CBA is Australia’s largest bank, with commanding market share of mortgages (24%), credit cards (27%) and personal lending markets. It has 16.1 million customers, 14.1 million are in Australia. It is entrenched in the Australian payments ecosystem and financial marketplace.

What happened with NAB?

Today, NAB announced that it is going to raise around $3.5 billion in a capital raising. The raising discount is at a 8.5% discount to the last closing price. It also announced a large dividend cut for the interim payment to shareholders to 30 cents per share.

Does CBA face the same fate?

Australia’s biggest bank is generally seen as a higher quality, safer bank than NAB, Westpac (ASX: WBC) and ANZ (ASX: ANZ).

CBA is/was one of the most capitalised banks in the world. That means its balance sheet is stronger and it’s less likely to need to raise capital. Its dividend also has a slightly better chance of being cut less because of its more conservative attitude.
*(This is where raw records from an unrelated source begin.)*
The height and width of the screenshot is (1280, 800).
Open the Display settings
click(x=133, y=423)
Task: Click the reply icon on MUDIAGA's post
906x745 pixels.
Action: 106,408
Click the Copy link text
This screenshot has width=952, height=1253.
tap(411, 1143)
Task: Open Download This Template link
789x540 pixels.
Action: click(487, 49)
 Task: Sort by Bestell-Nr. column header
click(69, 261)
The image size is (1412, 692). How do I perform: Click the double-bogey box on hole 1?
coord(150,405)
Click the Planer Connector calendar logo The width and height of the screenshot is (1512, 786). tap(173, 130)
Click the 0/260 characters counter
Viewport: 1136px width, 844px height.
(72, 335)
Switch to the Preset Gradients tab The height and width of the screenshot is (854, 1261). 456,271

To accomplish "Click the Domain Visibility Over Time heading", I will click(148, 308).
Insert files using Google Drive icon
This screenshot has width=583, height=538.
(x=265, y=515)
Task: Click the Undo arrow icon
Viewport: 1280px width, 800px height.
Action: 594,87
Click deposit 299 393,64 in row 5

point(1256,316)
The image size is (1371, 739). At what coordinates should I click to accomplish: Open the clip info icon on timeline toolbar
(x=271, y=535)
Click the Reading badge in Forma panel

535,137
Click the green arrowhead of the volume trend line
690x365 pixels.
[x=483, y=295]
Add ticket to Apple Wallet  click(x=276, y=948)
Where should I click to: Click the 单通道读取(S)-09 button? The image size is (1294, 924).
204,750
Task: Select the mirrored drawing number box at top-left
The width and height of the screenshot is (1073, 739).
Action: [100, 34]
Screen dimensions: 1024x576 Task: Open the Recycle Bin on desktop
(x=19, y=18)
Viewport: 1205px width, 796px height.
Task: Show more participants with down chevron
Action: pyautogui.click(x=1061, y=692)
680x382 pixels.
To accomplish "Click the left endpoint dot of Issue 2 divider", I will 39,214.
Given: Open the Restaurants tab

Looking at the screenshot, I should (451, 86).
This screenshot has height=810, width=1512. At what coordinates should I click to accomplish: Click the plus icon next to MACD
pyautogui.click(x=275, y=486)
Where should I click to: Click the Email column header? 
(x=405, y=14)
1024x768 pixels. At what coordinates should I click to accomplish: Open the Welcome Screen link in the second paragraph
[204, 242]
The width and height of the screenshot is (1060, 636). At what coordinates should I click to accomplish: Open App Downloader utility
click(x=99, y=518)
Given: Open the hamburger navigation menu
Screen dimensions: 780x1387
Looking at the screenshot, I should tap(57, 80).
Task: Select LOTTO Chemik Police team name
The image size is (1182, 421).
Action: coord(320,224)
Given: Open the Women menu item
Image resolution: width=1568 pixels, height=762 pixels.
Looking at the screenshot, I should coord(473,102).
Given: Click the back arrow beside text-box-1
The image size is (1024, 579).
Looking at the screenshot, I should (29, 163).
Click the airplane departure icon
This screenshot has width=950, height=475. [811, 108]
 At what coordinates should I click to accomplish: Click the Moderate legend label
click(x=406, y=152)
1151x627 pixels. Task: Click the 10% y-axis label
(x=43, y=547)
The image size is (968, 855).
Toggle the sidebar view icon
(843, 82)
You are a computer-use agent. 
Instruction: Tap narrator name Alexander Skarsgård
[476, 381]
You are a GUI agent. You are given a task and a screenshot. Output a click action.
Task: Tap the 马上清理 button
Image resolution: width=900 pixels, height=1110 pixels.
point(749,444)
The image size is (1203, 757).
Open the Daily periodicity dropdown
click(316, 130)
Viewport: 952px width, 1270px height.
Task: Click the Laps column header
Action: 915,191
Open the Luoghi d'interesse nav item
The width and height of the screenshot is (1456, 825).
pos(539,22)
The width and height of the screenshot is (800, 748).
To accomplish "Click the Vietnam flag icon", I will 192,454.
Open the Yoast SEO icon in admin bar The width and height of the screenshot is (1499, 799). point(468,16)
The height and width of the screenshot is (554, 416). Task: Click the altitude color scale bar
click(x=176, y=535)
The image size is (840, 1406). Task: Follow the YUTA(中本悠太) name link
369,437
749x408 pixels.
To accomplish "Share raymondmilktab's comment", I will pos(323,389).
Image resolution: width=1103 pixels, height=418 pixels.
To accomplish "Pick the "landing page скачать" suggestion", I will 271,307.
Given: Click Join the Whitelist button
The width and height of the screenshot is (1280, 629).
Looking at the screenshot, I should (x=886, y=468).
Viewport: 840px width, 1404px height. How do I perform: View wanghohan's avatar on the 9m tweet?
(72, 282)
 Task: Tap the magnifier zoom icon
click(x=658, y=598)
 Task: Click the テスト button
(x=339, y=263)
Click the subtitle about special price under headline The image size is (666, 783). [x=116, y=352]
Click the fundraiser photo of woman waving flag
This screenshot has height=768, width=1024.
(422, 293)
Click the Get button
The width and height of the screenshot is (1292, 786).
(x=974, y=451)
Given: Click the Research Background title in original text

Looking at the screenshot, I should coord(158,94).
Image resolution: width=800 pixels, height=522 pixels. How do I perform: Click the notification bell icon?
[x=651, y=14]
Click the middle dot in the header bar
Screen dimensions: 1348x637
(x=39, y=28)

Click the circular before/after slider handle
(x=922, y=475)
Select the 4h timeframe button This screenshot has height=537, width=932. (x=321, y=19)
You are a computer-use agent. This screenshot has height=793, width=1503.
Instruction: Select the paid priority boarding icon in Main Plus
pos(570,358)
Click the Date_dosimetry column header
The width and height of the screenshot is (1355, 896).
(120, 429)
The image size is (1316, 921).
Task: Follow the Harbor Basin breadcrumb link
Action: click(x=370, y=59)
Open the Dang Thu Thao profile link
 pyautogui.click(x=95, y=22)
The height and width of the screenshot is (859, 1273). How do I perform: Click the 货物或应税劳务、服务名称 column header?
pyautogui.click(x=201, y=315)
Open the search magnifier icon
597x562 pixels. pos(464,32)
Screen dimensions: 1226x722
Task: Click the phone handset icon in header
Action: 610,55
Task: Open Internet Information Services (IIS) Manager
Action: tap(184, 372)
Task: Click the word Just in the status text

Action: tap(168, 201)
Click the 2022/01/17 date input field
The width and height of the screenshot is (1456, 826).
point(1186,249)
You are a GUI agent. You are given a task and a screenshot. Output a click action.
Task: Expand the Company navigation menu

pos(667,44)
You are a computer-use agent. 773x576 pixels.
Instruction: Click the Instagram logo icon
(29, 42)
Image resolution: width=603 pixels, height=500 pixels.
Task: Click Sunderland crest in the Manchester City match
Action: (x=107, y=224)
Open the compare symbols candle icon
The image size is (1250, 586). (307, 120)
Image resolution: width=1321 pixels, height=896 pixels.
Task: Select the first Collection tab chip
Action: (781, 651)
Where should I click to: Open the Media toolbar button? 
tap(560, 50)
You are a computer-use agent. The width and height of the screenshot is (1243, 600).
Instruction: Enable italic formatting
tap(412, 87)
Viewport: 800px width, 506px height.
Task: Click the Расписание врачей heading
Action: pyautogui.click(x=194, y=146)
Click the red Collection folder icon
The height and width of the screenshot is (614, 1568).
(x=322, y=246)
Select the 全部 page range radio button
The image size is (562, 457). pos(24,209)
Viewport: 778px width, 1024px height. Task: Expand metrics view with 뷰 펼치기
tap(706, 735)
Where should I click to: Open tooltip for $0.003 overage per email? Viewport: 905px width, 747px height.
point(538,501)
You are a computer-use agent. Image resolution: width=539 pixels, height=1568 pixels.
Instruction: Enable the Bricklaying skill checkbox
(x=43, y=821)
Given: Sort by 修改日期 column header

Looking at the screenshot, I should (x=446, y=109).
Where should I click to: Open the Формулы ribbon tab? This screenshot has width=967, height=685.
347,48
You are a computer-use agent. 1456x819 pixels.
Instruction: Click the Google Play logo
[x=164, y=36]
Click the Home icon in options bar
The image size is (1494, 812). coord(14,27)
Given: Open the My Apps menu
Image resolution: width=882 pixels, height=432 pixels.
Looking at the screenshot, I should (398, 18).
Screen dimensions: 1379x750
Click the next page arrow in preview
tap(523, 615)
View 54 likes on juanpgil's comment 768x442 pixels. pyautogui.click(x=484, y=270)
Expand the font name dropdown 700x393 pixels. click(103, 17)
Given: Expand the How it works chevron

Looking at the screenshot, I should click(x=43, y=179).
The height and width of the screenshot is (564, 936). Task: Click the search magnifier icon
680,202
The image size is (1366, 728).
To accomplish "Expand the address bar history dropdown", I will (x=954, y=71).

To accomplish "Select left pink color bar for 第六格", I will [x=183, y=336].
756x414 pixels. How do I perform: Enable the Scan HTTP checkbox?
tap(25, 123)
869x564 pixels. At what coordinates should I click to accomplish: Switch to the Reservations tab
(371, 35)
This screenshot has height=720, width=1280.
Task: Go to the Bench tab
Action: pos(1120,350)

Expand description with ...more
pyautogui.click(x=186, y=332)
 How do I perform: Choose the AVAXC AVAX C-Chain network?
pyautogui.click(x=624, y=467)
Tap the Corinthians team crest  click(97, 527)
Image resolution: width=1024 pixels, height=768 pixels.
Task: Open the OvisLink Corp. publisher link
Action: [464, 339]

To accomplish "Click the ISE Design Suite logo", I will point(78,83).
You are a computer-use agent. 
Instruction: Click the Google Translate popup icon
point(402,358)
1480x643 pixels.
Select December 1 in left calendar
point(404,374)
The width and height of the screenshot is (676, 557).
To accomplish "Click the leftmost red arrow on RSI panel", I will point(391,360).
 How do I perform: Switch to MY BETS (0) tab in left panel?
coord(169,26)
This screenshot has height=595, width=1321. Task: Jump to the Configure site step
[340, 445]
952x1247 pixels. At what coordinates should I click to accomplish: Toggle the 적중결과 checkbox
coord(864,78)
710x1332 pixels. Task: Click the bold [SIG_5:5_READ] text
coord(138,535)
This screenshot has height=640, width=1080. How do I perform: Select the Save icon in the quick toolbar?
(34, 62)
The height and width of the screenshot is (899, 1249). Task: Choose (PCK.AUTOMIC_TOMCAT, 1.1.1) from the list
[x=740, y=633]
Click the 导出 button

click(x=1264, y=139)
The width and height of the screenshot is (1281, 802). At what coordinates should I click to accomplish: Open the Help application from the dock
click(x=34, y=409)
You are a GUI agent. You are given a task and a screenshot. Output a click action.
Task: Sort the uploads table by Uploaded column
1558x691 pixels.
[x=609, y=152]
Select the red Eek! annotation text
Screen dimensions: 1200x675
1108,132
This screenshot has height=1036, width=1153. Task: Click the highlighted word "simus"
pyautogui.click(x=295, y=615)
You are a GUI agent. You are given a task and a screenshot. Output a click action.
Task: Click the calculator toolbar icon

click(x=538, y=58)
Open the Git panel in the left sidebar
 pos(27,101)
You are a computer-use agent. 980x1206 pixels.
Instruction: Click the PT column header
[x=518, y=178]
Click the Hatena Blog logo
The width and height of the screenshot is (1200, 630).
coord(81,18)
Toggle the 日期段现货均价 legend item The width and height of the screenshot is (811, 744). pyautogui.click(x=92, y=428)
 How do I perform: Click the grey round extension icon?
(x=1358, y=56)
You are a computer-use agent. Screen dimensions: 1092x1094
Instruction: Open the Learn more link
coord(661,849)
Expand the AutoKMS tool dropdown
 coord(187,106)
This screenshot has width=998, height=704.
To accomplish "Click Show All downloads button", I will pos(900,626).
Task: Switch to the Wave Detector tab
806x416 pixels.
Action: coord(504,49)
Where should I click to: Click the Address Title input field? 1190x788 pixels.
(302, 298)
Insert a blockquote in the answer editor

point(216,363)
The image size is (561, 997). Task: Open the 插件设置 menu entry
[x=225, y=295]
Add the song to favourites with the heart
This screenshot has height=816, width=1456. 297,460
But I do think that a dividend cut is coming.

APRA has asked the major ASX banks to materially reduce their dividends so that they remain well capitalised during this period. The Reserve Bank of New Zealand (RBNZ) has also banned banks from paying dividends.

It seems like a dividend cut is likely, but I think CBA is the least likely to do a capital raising. Why hold all that capital if you’re still going to do a capital raising?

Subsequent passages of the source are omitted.